Seconds later they resurfaced. I can't claim to have bonded with the whales—which remained at a fair distance—in any deep, spiritual sense, as people who swim with dolphins sometimes claim, but making any connection with these huge mammals can be moving.
By the time we reached Lahaina, I was ready for another onshore excursion, so I rented a car and took off for the Kahekili Highway. On the one hand, it would have been nice if the car rental people had told me that the Kahekili Highway is off-limits to their customers—they later pointed it out in the fine print. On the other hand, I'm glad they didn't because it's an enchanting drive. The single-lane road hugs steep basalt cliffs and winds through verdant jungle filled with the smell of moist, decomposing leaves— and the smell of banana bread.
At the tiny shack marked julia's best banana bread, the car practically stopped itself on the gravelly shoulder. The woman behind the counter—it wasn't Julia—explained they were out of bread at the moment, but, she said, more was on its way. I sipped mango nectar until I heard the buzz of an electric golf cart, Julia's preferred mode of travel. You wouldn't think that fortunes are to be made in selling roadside banana bread, but after restocking the shelves, Julia told us of her flashy clothes, big TV, and twice-yearly gambling trips to Vegas. The bread was that good.
On the drive back, I stopped at a trailhead and hiked to a place locals call the Olivine Pools, natural pockets carved out of the black lava rock. I donned my mask and flippers and spied on flashy wrasses and reef triggerfish. They'd been stranded in the pool by the tide and, with luck, would be returned to the ocean to resume their lives on the reef. I, too, was destined for another change in venue—the island of Hawaii, the Big Island.

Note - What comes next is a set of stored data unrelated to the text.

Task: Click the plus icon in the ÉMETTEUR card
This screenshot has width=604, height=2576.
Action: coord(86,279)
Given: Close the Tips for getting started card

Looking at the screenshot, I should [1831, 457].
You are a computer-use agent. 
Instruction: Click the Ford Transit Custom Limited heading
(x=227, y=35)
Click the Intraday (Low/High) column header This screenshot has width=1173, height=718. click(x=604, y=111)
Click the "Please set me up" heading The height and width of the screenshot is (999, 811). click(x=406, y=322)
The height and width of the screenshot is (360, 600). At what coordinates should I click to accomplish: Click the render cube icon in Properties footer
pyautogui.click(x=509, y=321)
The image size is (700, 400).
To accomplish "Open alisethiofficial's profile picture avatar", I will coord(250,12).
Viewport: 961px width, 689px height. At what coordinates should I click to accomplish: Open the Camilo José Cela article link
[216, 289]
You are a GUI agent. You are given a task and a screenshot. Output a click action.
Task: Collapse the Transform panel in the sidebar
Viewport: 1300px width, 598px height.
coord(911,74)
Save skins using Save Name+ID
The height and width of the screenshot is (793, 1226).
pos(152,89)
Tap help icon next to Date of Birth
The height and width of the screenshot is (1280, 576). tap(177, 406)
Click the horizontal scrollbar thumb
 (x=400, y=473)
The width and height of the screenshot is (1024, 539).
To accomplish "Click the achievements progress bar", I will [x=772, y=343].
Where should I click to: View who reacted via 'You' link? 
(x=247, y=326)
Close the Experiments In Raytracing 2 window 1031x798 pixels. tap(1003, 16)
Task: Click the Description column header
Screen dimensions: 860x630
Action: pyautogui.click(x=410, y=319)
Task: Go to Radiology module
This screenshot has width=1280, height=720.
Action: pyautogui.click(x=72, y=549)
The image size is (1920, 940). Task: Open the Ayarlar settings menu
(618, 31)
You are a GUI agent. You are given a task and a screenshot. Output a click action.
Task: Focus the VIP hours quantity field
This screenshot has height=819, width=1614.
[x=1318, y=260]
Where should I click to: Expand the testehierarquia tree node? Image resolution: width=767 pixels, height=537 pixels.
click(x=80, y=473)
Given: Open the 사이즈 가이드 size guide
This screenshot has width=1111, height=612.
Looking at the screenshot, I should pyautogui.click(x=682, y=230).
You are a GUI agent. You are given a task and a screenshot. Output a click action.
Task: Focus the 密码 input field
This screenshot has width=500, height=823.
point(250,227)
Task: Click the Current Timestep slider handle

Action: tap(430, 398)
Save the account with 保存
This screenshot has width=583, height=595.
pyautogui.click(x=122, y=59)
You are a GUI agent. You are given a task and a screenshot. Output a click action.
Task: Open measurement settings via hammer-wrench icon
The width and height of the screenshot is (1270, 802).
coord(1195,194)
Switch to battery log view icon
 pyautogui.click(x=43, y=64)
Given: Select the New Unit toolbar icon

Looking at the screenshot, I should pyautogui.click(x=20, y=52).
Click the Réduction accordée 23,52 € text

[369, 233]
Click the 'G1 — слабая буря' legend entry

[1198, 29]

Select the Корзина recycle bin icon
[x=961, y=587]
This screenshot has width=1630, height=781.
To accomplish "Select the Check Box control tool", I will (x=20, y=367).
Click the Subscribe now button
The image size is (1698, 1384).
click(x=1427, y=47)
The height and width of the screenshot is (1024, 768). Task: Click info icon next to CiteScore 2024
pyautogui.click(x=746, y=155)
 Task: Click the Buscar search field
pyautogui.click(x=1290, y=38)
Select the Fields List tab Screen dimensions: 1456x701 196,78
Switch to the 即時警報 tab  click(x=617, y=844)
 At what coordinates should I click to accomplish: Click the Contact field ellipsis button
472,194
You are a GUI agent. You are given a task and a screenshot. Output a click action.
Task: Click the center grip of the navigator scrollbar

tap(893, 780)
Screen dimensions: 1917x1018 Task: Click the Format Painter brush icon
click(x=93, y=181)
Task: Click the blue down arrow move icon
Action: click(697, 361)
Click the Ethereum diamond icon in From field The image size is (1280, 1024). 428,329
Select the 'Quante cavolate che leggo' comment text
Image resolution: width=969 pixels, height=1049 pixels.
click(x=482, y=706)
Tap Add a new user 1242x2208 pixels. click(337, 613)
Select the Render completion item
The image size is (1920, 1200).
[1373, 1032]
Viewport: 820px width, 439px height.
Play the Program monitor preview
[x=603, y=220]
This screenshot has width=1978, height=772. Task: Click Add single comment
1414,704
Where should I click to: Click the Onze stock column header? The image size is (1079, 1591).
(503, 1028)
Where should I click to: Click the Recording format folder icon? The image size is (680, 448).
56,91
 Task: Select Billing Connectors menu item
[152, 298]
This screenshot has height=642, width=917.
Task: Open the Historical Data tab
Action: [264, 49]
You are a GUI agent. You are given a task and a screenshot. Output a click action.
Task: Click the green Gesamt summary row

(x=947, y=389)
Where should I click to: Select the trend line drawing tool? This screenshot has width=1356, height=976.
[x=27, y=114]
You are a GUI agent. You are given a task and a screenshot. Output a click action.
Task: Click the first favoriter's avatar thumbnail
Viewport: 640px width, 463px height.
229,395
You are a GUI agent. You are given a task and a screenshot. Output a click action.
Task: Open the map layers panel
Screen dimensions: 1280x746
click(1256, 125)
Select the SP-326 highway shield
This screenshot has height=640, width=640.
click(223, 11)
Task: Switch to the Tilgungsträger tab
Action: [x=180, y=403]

I had two notions about the Big Island. One, I knew that it was the home of the famous Kona coffee. And two, it was a land of volcanoes, where you can actually observe red-hot lava pour forth from the earth. I set out to see for myself.
As a certifiable coffee nut, I wanted to see where Kona was grown. They say taxi drivers are a good source of local information, and it certainly was true this time. My driver suggested Greenwell Farms, one of the oldest coffee plantations on the island. Kona lies in the rain shadow of Mauna Loa and supposedly has the perfect climate for growing world-class beans: dew in the morning, sun in the middle of the day, and clouds in the afternoon. After a tour, I went to the tasting bar for a bottomless cup of coffee.
I buzzed well into the night and then overslept, nearly missing the ship-sponsored tour of Hawaii Volcanoes National Park. There I gazed into the gaping Halemaumau Crater and imagined I was a dog or a pig—only occasionally did ancient Hawaiians use a man—about to be sacrificed to Pele, goddess of the islands' volcanoes, in the hope that she would consequently go light on the volcanic death and destruction. We took a short hike across lava shards to a rocky vent and saw scorching red goo ooze out of lava tubes.
On the day we set sail on the final leg of our trip, a six-day journey to Ensenada, Mexico, the sky was clear, the air balmy, and the cruise staff still impressively perky. I'd crammed a lot of activity into a short week—at times it felt like I was gasping to keep up with the fast-moving itinerary laid out by the cruise line and to complete adventures I'd undertaken on my own. But through the daily embarking and disembarking, the 50th state did pull back the veil and reveal part of itself to me. I realized in the end that on a cruise you can have it both ways: You can enjoy the luxury of a floating resort and explore many of Hawaii's treasures.